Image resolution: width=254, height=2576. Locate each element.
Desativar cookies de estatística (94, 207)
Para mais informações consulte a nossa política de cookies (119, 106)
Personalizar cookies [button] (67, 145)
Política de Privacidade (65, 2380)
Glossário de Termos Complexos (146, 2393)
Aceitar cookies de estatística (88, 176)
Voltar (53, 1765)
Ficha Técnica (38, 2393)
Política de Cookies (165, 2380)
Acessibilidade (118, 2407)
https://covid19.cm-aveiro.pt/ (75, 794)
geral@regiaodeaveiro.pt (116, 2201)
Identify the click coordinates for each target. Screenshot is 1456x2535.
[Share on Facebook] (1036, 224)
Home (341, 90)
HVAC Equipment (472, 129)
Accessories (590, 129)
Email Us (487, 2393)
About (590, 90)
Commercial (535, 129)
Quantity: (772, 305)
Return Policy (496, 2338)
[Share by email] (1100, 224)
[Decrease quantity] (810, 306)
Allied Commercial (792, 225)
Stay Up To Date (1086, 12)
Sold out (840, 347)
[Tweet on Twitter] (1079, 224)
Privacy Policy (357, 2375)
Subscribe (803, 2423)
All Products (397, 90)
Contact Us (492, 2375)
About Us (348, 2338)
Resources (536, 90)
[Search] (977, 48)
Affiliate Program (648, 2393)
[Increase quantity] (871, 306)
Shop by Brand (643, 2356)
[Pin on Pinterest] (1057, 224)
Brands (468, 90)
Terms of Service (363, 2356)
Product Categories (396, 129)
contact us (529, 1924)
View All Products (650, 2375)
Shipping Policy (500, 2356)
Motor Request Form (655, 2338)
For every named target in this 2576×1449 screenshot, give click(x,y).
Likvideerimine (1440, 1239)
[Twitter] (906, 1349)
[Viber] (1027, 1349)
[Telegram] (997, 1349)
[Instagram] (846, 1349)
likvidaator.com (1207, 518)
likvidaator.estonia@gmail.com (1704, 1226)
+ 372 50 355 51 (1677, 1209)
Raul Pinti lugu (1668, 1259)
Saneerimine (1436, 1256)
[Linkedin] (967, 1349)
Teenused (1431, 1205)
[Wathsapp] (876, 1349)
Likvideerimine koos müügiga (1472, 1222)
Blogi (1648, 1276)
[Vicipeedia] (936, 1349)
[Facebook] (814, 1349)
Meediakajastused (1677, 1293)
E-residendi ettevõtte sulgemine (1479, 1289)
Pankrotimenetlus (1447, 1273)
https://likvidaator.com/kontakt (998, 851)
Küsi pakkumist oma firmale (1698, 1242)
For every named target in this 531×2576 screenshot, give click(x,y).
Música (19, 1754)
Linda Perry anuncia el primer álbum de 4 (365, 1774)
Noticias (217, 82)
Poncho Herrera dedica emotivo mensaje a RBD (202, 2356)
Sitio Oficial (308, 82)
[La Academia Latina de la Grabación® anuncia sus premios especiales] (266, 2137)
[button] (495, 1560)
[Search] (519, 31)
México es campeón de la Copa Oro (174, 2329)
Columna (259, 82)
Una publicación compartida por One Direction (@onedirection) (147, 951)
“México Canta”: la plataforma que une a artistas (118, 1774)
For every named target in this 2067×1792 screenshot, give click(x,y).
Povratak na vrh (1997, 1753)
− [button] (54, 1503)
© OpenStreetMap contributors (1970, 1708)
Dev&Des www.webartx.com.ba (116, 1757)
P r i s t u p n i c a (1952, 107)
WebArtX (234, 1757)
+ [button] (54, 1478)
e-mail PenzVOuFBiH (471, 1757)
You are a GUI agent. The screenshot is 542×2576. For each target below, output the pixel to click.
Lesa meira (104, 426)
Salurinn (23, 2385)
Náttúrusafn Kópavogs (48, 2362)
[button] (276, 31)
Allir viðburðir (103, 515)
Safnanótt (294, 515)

--

▶ **WHAT YOU NEED TO DO**: Every entry must appear again in the answer, exactly as written.

▶ **ANSWER TO THIS TASK**:
Image resolution: width=254, height=2576. Locate each element.
Desativar cookies de estatística (94, 207)
Para mais informações consulte a nossa política de cookies (119, 106)
Personalizar cookies [button] (67, 145)
Política de Privacidade (65, 2380)
Glossário de Termos Complexos (146, 2393)
Aceitar cookies de estatística (88, 176)
Voltar (53, 1765)
Ficha Técnica (38, 2393)
Política de Cookies (165, 2380)
Acessibilidade (118, 2407)
https://covid19.cm-aveiro.pt/ (75, 794)
geral@regiaodeaveiro.pt (116, 2201)
Identify the click coordinates for each target. Screenshot is 1456x2535.
[Share on Facebook] (1036, 224)
Home (341, 90)
HVAC Equipment (472, 129)
Accessories (590, 129)
Email Us (487, 2393)
About (590, 90)
Commercial (535, 129)
Quantity: (772, 305)
Return Policy (496, 2338)
[Share by email] (1100, 224)
[Decrease quantity] (810, 306)
Allied Commercial (792, 225)
Stay Up To Date (1086, 12)
Sold out (840, 347)
[Tweet on Twitter] (1079, 224)
Privacy Policy (357, 2375)
Subscribe (803, 2423)
All Products (397, 90)
Contact Us (492, 2375)
About Us (348, 2338)
Resources (536, 90)
[Search] (977, 48)
Affiliate Program (648, 2393)
[Increase quantity] (871, 306)
Shop by Brand (643, 2356)
[Pin on Pinterest] (1057, 224)
Brands (468, 90)
Terms of Service (363, 2356)
Product Categories (396, 129)
contact us (529, 1924)
View All Products (650, 2375)
Shipping Policy (500, 2356)
Motor Request Form (655, 2338)
For every named target in this 2576×1449 screenshot, give click(x,y).
Likvideerimine (1440, 1239)
[Twitter] (906, 1349)
[Viber] (1027, 1349)
[Telegram] (997, 1349)
[Instagram] (846, 1349)
likvidaator.com (1207, 518)
likvidaator.estonia@gmail.com (1704, 1226)
+ 372 50 355 51 (1677, 1209)
Raul Pinti lugu (1668, 1259)
Saneerimine (1436, 1256)
[Linkedin] (967, 1349)
Teenused (1431, 1205)
[Wathsapp] (876, 1349)
Likvideerimine koos müügiga (1472, 1222)
Blogi (1648, 1276)
[Vicipeedia] (936, 1349)
[Facebook] (814, 1349)
Meediakajastused (1677, 1293)
E-residendi ettevõtte sulgemine (1479, 1289)
Pankrotimenetlus (1447, 1273)
https://likvidaator.com/kontakt (998, 851)
Küsi pakkumist oma firmale (1698, 1242)
For every named target in this 531×2576 screenshot, give click(x,y).
Música (19, 1754)
Linda Perry anuncia el primer álbum de 4 (365, 1774)
Noticias (217, 82)
Poncho Herrera dedica emotivo mensaje a RBD (202, 2356)
Sitio Oficial (308, 82)
[La Academia Latina de la Grabación® anuncia sus premios especiales] (266, 2137)
[button] (495, 1560)
[Search] (519, 31)
México es campeón de la Copa Oro (174, 2329)
Columna (259, 82)
Una publicación compartida por One Direction (@onedirection) (147, 951)
“México Canta”: la plataforma que une a artistas (118, 1774)
For every named target in this 2067×1792 screenshot, give click(x,y).
Povratak na vrh (1997, 1753)
− [button] (54, 1503)
© OpenStreetMap contributors (1970, 1708)
Dev&Des www.webartx.com.ba (116, 1757)
P r i s t u p n i c a (1952, 107)
WebArtX (234, 1757)
+ [button] (54, 1478)
e-mail PenzVOuFBiH (471, 1757)
You are a GUI agent. The screenshot is 542×2576. For each target below, output the pixel to click.
Lesa meira (104, 426)
Salurinn (23, 2385)
Náttúrusafn Kópavogs (48, 2362)
[button] (276, 31)
Allir viðburðir (103, 515)
Safnanótt (294, 515)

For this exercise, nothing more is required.